We have actually survived our first week with Liberty...or should I say she has survived us! Well, barely. Between Gavin (aka the wrecking ball), poisonous toads, and almost falling through the banister we are lucky to have her with us. Yes, this is a picture of her wearing a cast. Last Friday, I left her alone with the "wrecking ball" while I ran down stairs to get a towel. When I came back she seemed fine just laying on the floor. I got in the shower and then heard her start to whimper as she hobbled toward me. I thought that Gavin had somehow broken her leg. I hurried and got out, then rushed her to the animal hospital. $500 later, they told us that she had a fracture in her foot...
Yesterday I took her to my vet's office for her shots and asked him to check on her foot. He looked at the x-rays and determined that she does NOT have a fracture after all. So, he removed the cast which makes us all very happy. She still is limping a little bit, I guess it may take some time for the sprain to heal. I am thinking I may have to fight to get my $160 back from the animal hospital that they charged for the cast. I just hope that it won't get ugly enough that I have to play the "my husband is an attorney card." ;0)
So, now you may be wondering about the toad. I had already heard about poisonous Colorado River Toads from my hair dresser. He told me about how he almost lost his golden retriever to one of them. I also have been noticing an unusual amount of frogs around our house lately (and trust me, so has Jake) which is probably why I wasn't too surprised to actually see one in front of my garage door as I pulled up Sunday evening. I told the kids to stay in the car while I got out and grabbed a bucket to catch the giant toad. I put it an old mop bucket and then surrounded it with plastic wrap. I waited until Justin got home, and asked him to take care of it. He took it out to the desert to release it. I asked him to take my camera with him and take a picture of it. FYI, these toads are illegal to own because idiots actually lick them to hallucinate (learned that from a google search) Gross huh?

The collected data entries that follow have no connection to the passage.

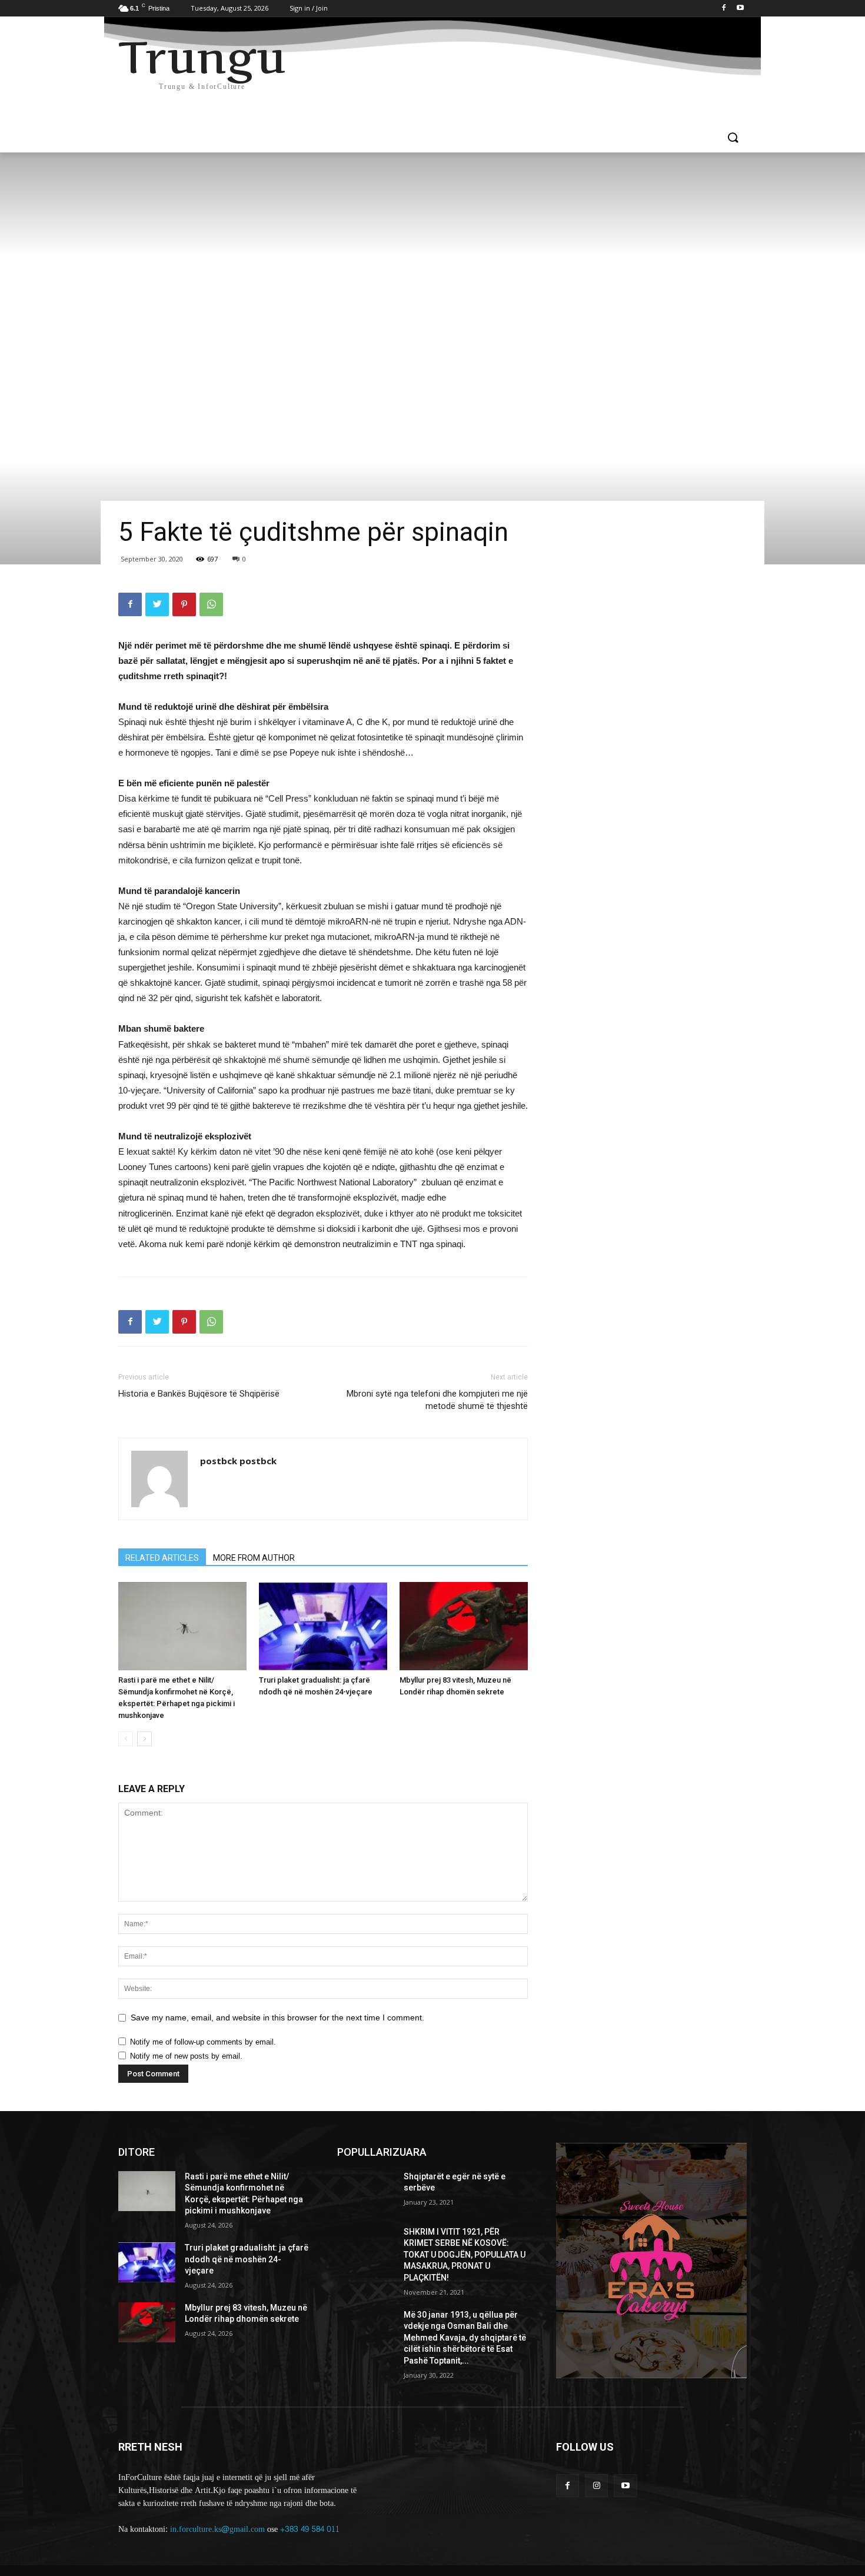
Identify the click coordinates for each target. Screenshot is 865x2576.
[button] (732, 138)
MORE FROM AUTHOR (254, 1558)
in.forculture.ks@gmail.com (217, 2529)
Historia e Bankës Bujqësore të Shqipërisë (199, 1393)
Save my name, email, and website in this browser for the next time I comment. (277, 2017)
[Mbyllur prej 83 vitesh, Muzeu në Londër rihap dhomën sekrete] (464, 1626)
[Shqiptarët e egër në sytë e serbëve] (365, 2191)
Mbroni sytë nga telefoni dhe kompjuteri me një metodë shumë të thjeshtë (437, 1399)
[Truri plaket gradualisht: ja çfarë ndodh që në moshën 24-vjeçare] (323, 1626)
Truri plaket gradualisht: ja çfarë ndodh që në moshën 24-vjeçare (246, 2259)
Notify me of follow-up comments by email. (203, 2041)
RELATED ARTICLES (162, 1558)
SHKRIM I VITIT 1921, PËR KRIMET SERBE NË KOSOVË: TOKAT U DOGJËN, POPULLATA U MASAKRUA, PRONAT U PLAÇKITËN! (464, 2254)
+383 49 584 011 (310, 2529)
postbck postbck (238, 1461)
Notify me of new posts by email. (186, 2056)
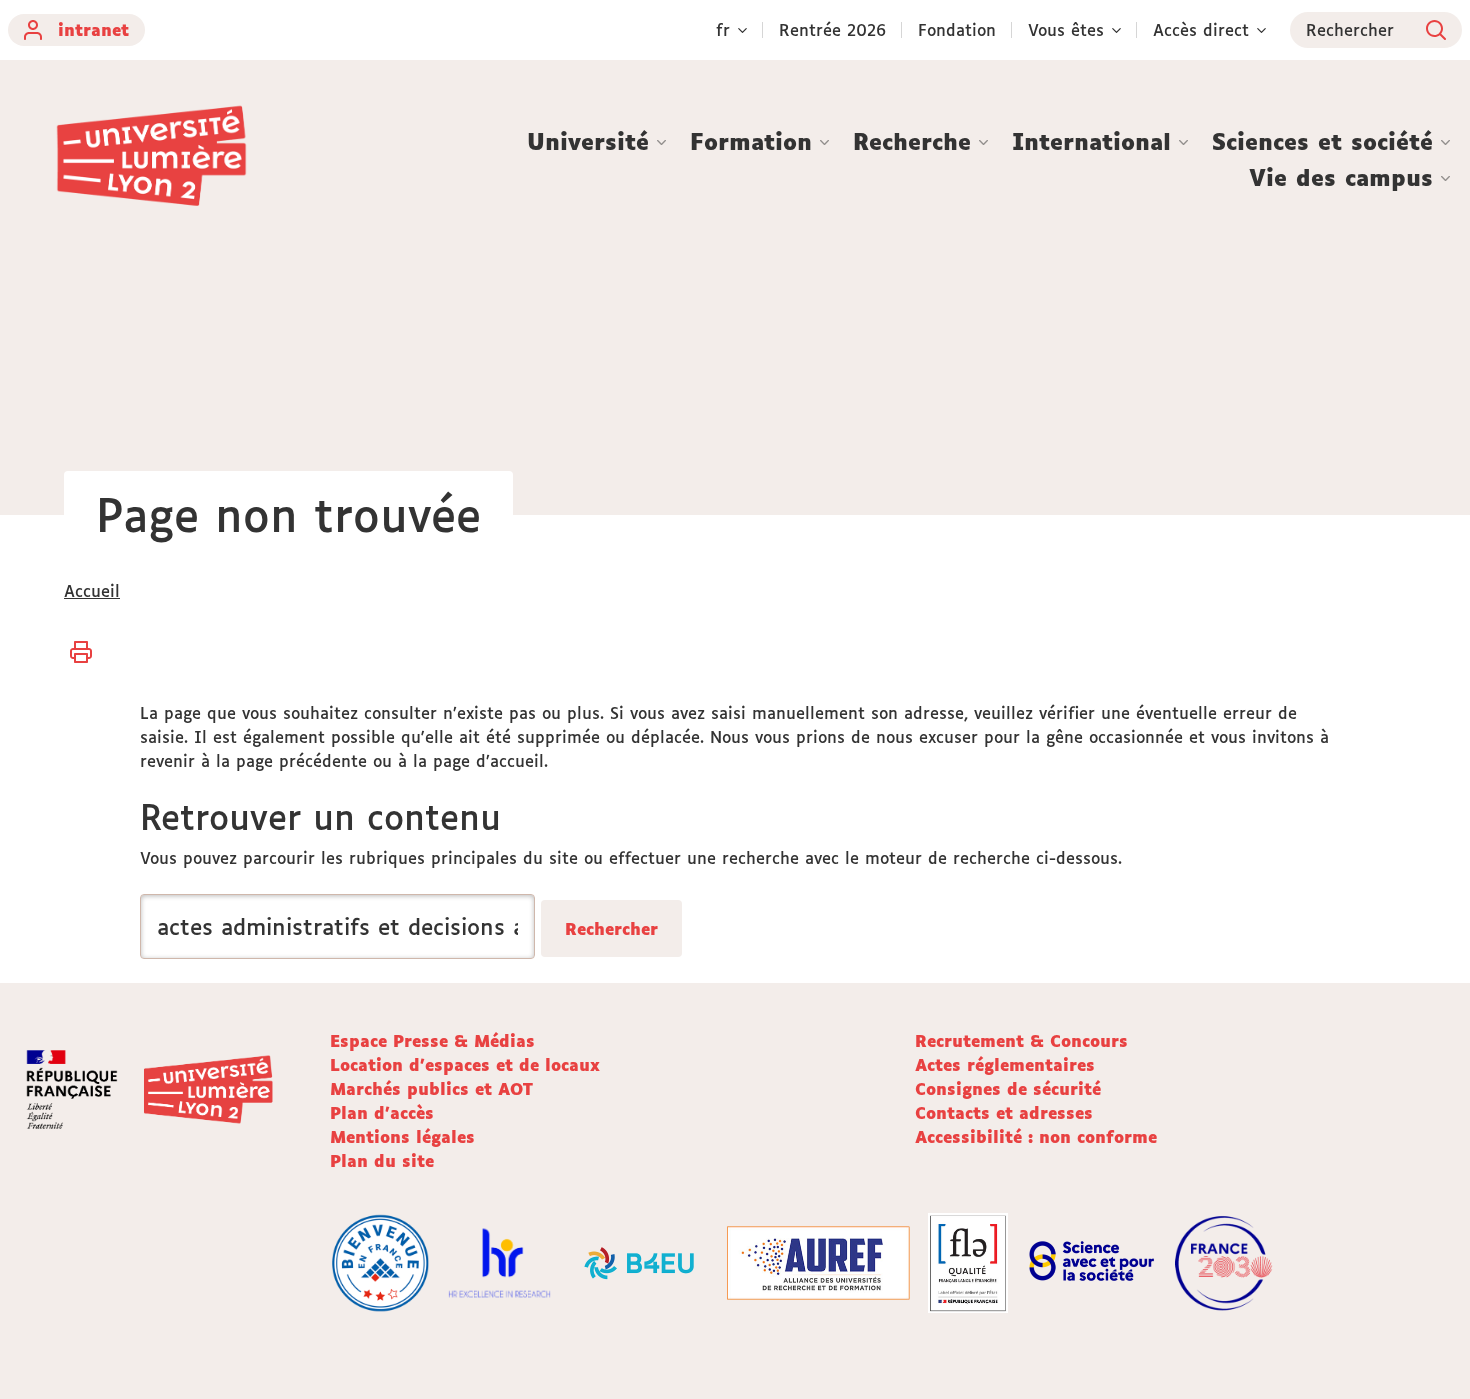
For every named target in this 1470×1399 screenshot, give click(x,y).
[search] (337, 926)
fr (723, 30)
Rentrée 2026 (832, 30)
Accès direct (1201, 30)
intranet (93, 30)
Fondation (957, 30)
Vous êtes (1066, 30)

And as far as the banister incident goes...well, at least it was just the first level with only two steps up. I heard her whimpering as I was standing in the kitchen. I rushed around to see what was wrong and I found her dangling with her hips caught in the railing...poor thing. I didn't think she knew how to climb stairs, let alone fit her body through like that. Man, I can't even remember having this many close calls with my children in all the 8 years I have been a mom. What next?! With my luck she will probably get sprayed by a skunk! Been seeing a lot of those around lately too.